▸ **Source data**:
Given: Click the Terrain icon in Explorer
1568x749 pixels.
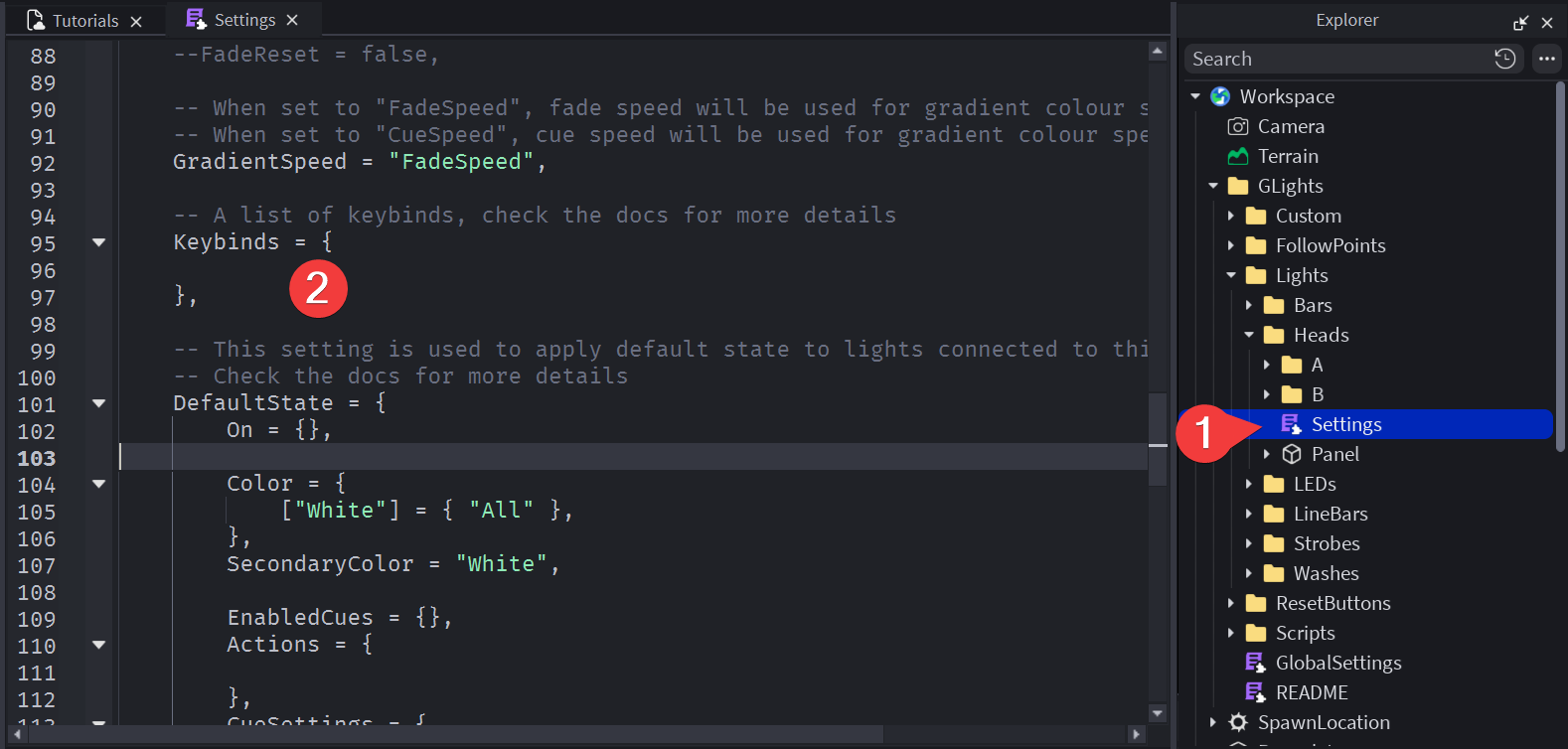Looking at the screenshot, I should coord(1238,156).
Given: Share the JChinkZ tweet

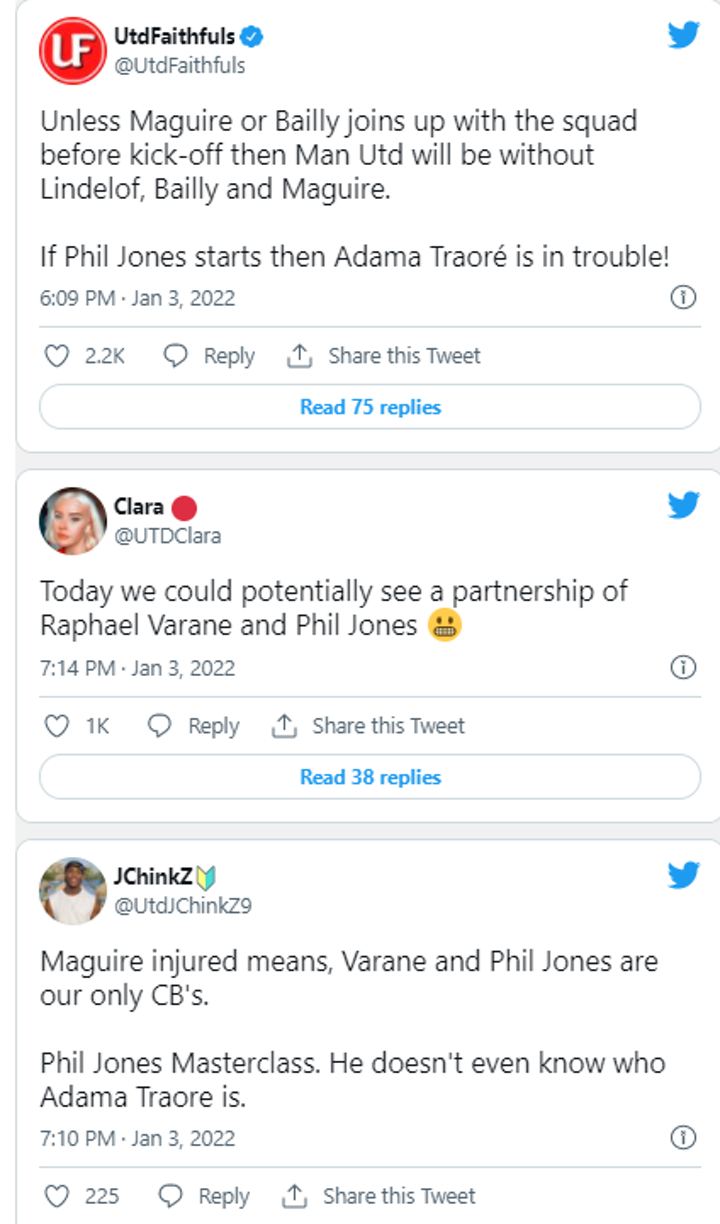Looking at the screenshot, I should point(379,1196).
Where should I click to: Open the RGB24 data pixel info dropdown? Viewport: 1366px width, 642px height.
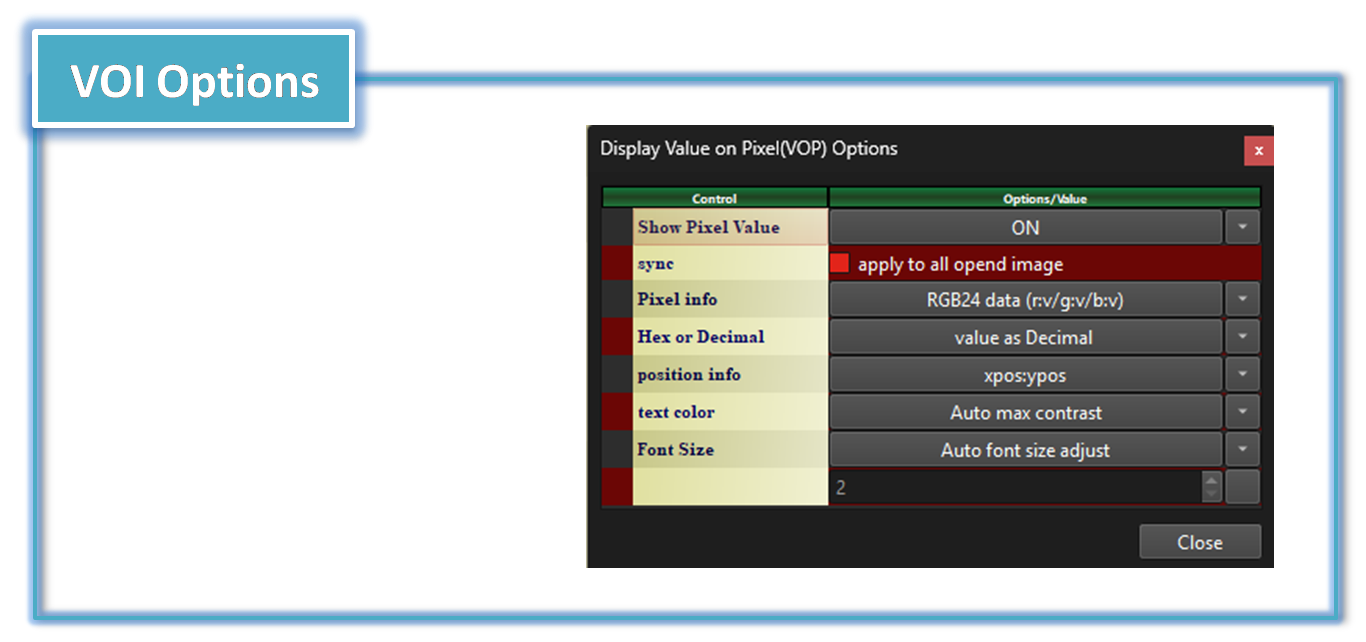[x=1025, y=299]
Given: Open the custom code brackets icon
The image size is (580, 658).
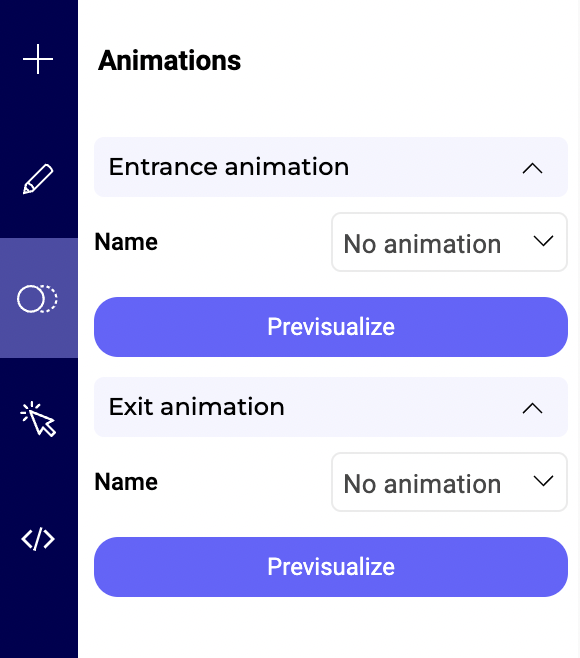Looking at the screenshot, I should click(38, 539).
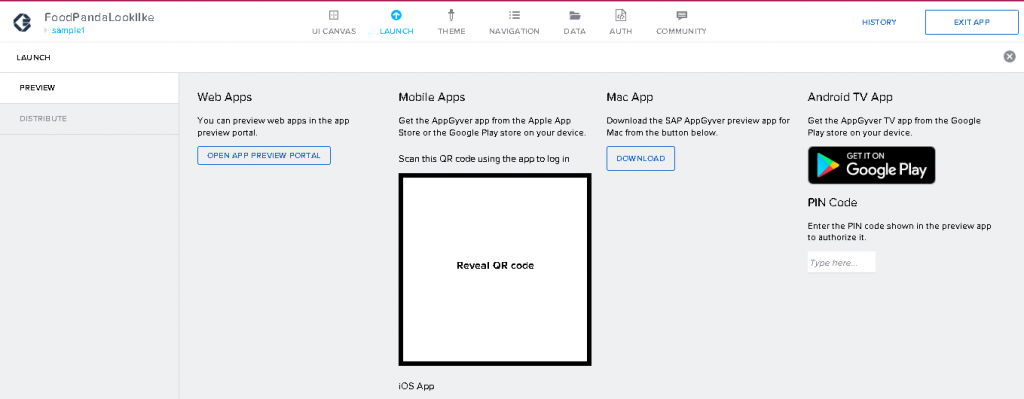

▸ **What you should do**:
The word "icon" is the filter: copy every line of the listing above that contains it.

▸ **Expected answer**:
Given: Click the Terrain icon in Explorer
Given: Open the custom code brackets icon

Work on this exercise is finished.